HomeNEWSIran’s rebellious youth mark anniversary of 2022 uprising with anti-regime operations

Iran’s rebellious youth mark anniversary of 2022 uprising with anti-regime operations

On the anniversary of the 2022 uprising, Iran’s rebellious youth paid tribute to the 750 martyrs of the uprising, especially the heroes who were executed for retaliating against regime agents and setting fire to symbols of the ruling tyranny. They targeted the regime’s centers of suppression and crime in cities across Iran.

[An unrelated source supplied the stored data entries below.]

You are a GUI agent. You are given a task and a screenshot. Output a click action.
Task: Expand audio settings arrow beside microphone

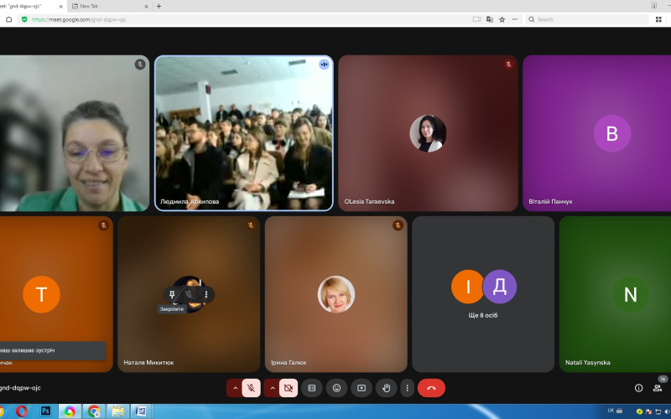(235, 388)
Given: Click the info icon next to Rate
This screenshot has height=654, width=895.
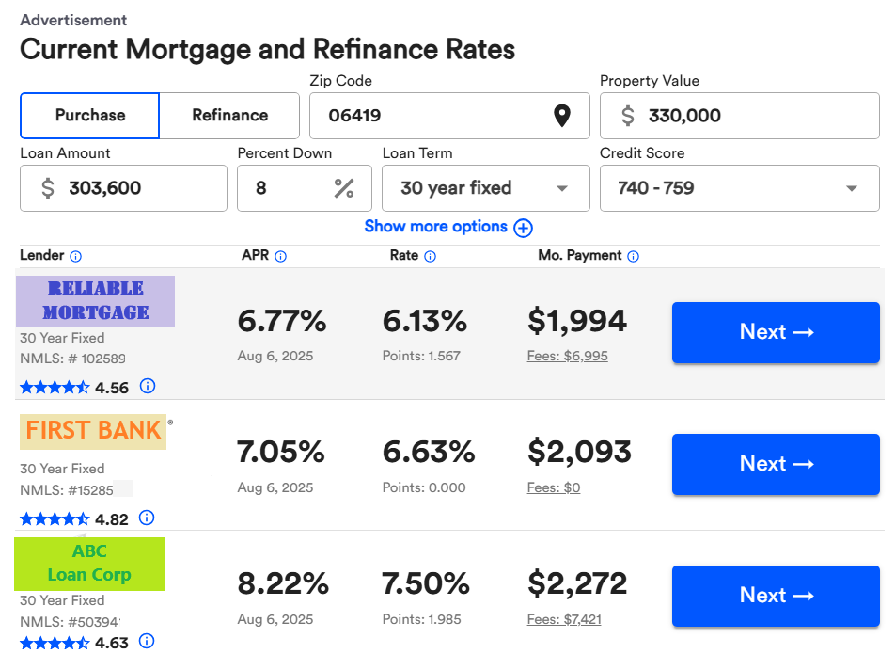Looking at the screenshot, I should 430,256.
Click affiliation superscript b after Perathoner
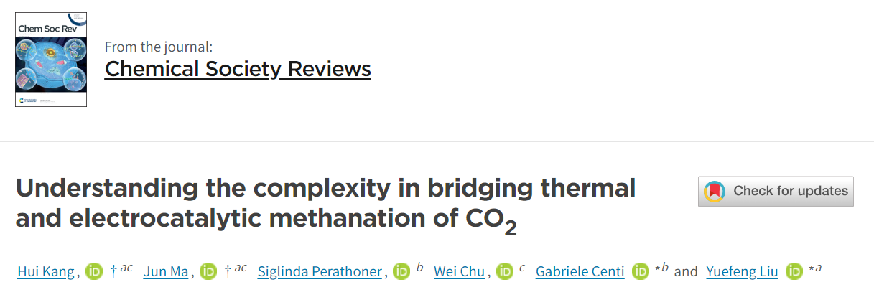This screenshot has height=305, width=874. 419,268
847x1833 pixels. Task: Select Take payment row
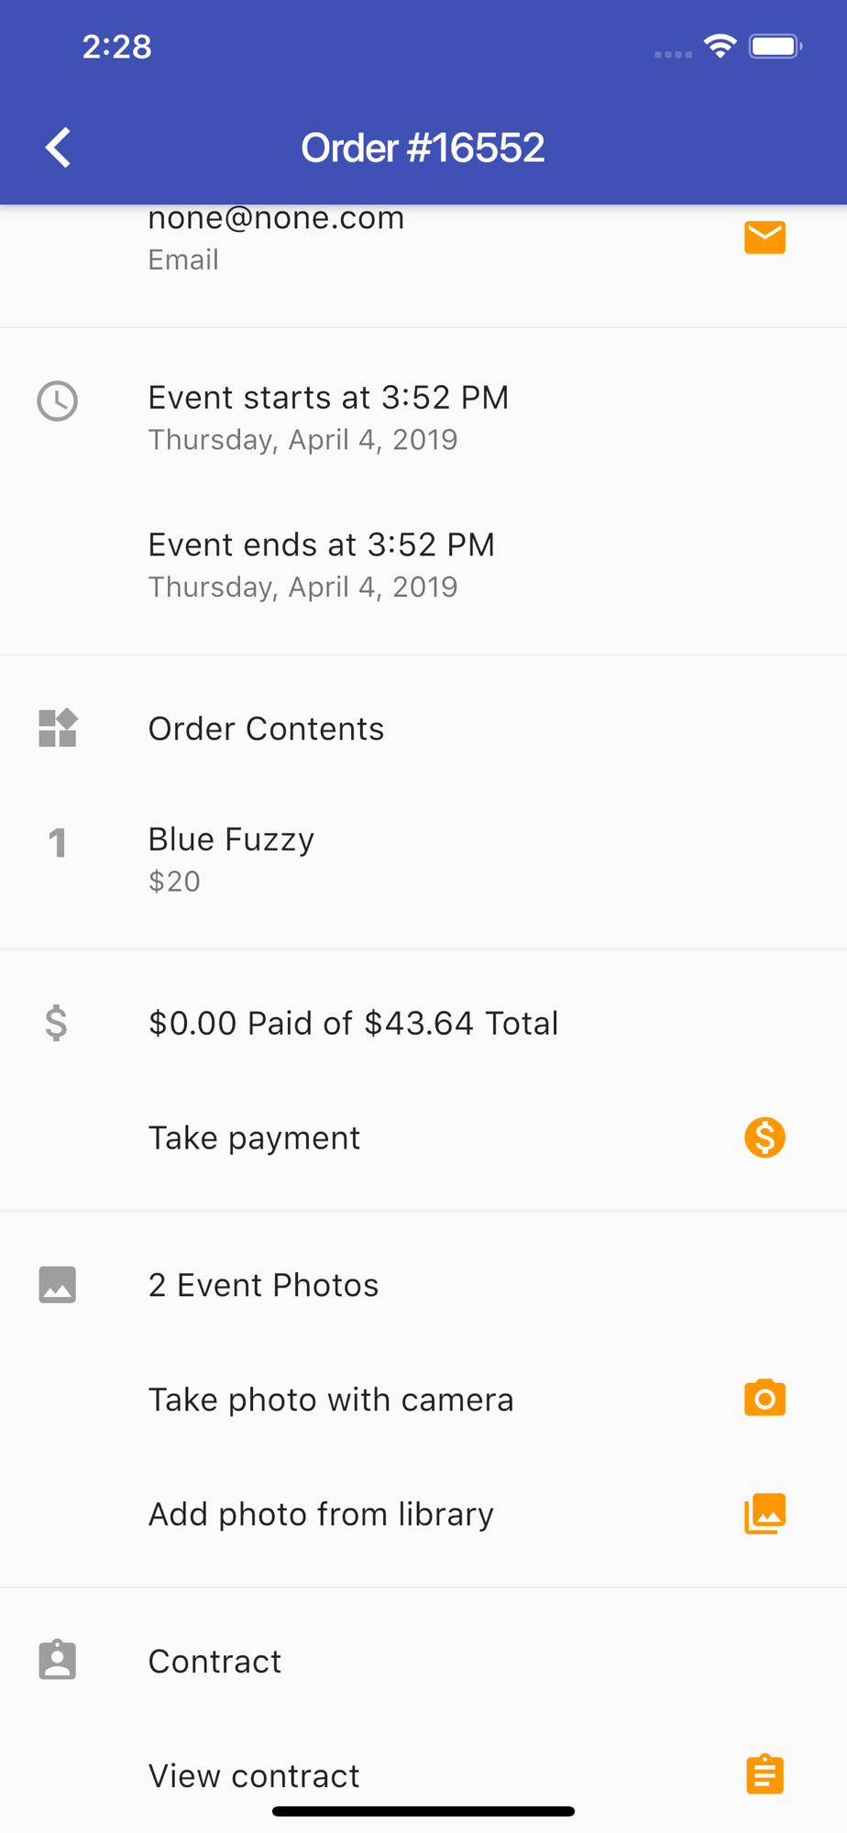[x=424, y=1137]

The rebellious youth carried out 25 operations in Tehran, Karaj, Savojbolagh, Isfahan, Mashhad, Kermanshah, Sanandaj, Gorgan, Qazvin, Malayer, Shahr-e Rey, Rudbar, Kerman, Iranshahr, Birjand, and Bukan, while the regime was on full alert. They attacked regime centers, targeting the heart of the regime’s repression and corruption, signaling the continuation of the uprising until victory:

  • Setting fire to a regime building in Gorgan, Golestan province
  • Setting fire to a regime building in Chendar, Savojbolagh
  • Setting fire to one of the repressive institutions controlled by Khamenei in Shahr-e Rey
  • Setting fire to two IRGC Basij bases in Tehran
  • Setting fire to the offices of the Khomeini foundation, a repressive and corrupt organization involved in plundering national wealth, in Tehran
  • Setting fire to a regime building in District 4 of Mashhad
  • Attacking an IRGC Basij base in Tehran
  • Setting fire to the signboard of the Ministry of Intelligence’s espionage headquarters in Qazvin
  • Attacking a center of fundamentalism and crime in Malayer
  • Setting fire to IRGC Basij bases in Isfahan, Karaj, and Kermanshah
  • Setting fire to an IRGC Basij base in Sanandaj tasked with suppressing students
  • Setting fire to images of regime founder Ruhollah Khomeini and supreme leader Ali Khamenei in Tehran
  • Burning banners of Khamenei in Tehran, Birjand, and Mashhad
  • Setting fire to images of Khamenei and terror master Qassem Soleimani in Rudbar (Kerman province), Iranshahr, and Kermanshah
  • Burning a banner of Khamenei in Birjand
  • Burning a banner of former regime president Ebrahim Raisi, known for his key role in the 1988 massacre of political prisoners, in Birjand
  • Setting fire to the signboard of an IRGC Basij center in Iranshahr
  • Setting fire to a signboard for the Ministry of Intelligence’s espionage department in Isfahan
  • Setting fire to a signboard for the Ministry of Intelligence’s espionage department in Bukan

The nationwide uprisings, sparked by the state-sponsored murder of Mahsa (Jina) Amini on the night of Friday, September 16, 2022, continued for several months. The embers hidden beneath the ashes of the brutal massacres of the 1980s, the 1988 massacre of steadfast political prisoners, the suppression of uprisings in the 1990s in cities like Mashhad, Qazvin, Bukan, Arak, and Tehran (July 1999), and the uprisings of 2009-2010, finally erupted in the volcanic, regime-shaking uprisings of 2017-2018 and 2019. Then, in 2022, the heroic men and women of Iran rose up, challenging the corrupt, plundering, criminal, and reactionary structure of Khamenei’s rule in their nationwide uprising.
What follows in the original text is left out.